Ich würde das nicht unbedingt als honeypot bezeichnen, da damit ein ganzer Dienst oder sogar ein ganzer Server simuliert wird, nicht ein einzelner Zugang in einem bestehenden Dienst.

Ich sehe die Idee, einen einzelnen User als fake in einem ansonsten produktiven System freizuschalten, eher kritisch.

Selbst wenn du den potentiellen Angreifer per chroot stark einschränkst, so hat er doch Zugriff auf den Dienst. Wenn es ihm gelingt, irgendwie den Dienst zu komprimitieren, Serverlast zu verusachen etc. schlägt das sofort durch auf die anderen User.

Schon eher praktikabel erscheint mir da einen eigenen SSH-Server nur für diese Aufgabe zu starten... evtl. den bestehenden auf einen anderen Port legen (wenn möglich), da die Angriffe doch sehr automatisiert auf port 22 gefahren werden (was dann einem honeypot entspricht).

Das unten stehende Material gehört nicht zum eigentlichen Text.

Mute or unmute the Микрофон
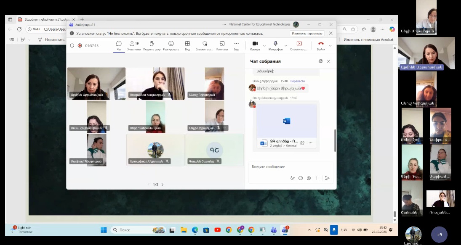Screen dimensions: 461x245 (x=275, y=45)
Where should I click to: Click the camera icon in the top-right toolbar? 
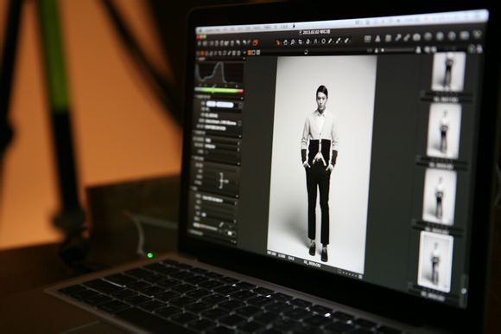point(416,37)
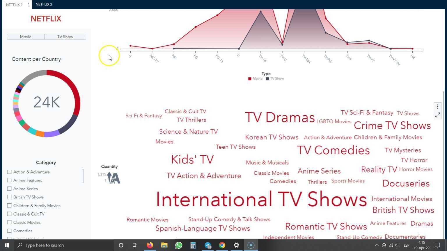Open WhatsApp from the taskbar
This screenshot has height=251, width=447.
(179, 245)

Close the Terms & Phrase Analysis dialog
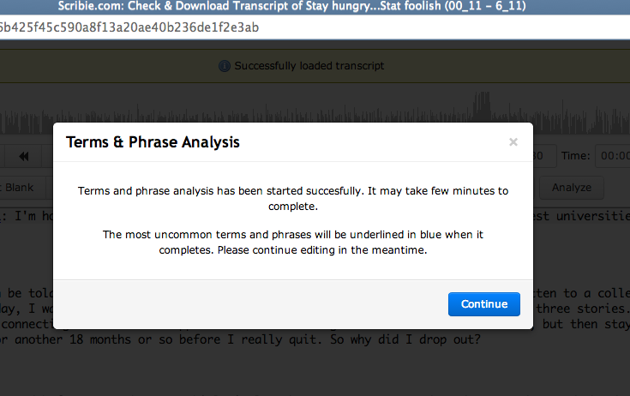(x=513, y=141)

Oder halt direkt ein eigener Server vor die firewall, der nur für Angriffe zuständig ist (ich kenne jetzt natürlich deine Netzwerktopologie nicht)

----------

## SinoTech

Evtl. dem Angreifer "screen" als login shell zur Verfügung stellen. Das unterstützt auch den Multi-user mode in dem du den Angreifer dann schön beobvachten könntest  :Wink: .

Mfg

Sino

----------

## 76062563

 *shiosai wrote:*   

> Was haltet ihr denn von der Idee.. 

 

Nichts.

Was hast du davon?

----------

## SinoTech

 *76062563 wrote:*   

>  *shiosai wrote:*   Was haltet ihr denn von der Idee..  
> 
> Nichts.
> 
> Was hast du davon?

 

1. Spaß und ...

2. sieht man mal was so einer auf dem System  macht

Mfg

Sino

----------

## 76062563

Sich selbst potentielle Sicherheitslöcher ins System zu bauen empfinde ich persönlich irgendwie nicht als Spaß   :Smile: 

Was wird er schon machen? Irgendwie versuchen root zu kriegen, was ihm vermutlich nicht gelingen wird...

----------

## ChrisM87

Hi,

die Idee mit dem Fakeuser ist zwar lustig, kann aber schnell gefährlich werden.

Mach lieber wie oben schon empfohlen den echten sshd auf einen anderen Port, z.B. 222, und einen Honeypot auf 22.

ChrisM

----------

## slick

Also wenn ihr wirklich sowas machen wollt, alten Rechner nehmen und daneben stellen, paar Dummy-Dienste darauf installieren (so als wäre das der ultra-konkrete-mittelpunkt des LANs), über NAT und Umleitung den 22 transparent auf den alten Rechner legen und dort den Testuser einrichten. Wenns zu bunt wird die Kiste ausmachen bzw. Portumleitung aufheben und auf Änderungen untersuchen.

----------

## gordin

Das Problem grundsätzlich bei so Sachen ist, dass man einfach damit rechnen muss das der Angreifer mehr drauf hat als man selbst... oder einfach so unvorhergesehene Dinge tut/tun kann.

edit: OT aber evtl. interessant wegen des urspünglichen Posts betreffend Angriff auf ssh ist http://denyhosts.sourceforge.net/

----------

## mkr

Falls man so etwas macht, sollte man folgendes beachten:

- nicht das Produktivsystem "hackbar machen", sondern eine seperate Maschine (virtuell ginge auch, am besten aber das Testsystem hardwaremässig von der Produktivumgebung trennen)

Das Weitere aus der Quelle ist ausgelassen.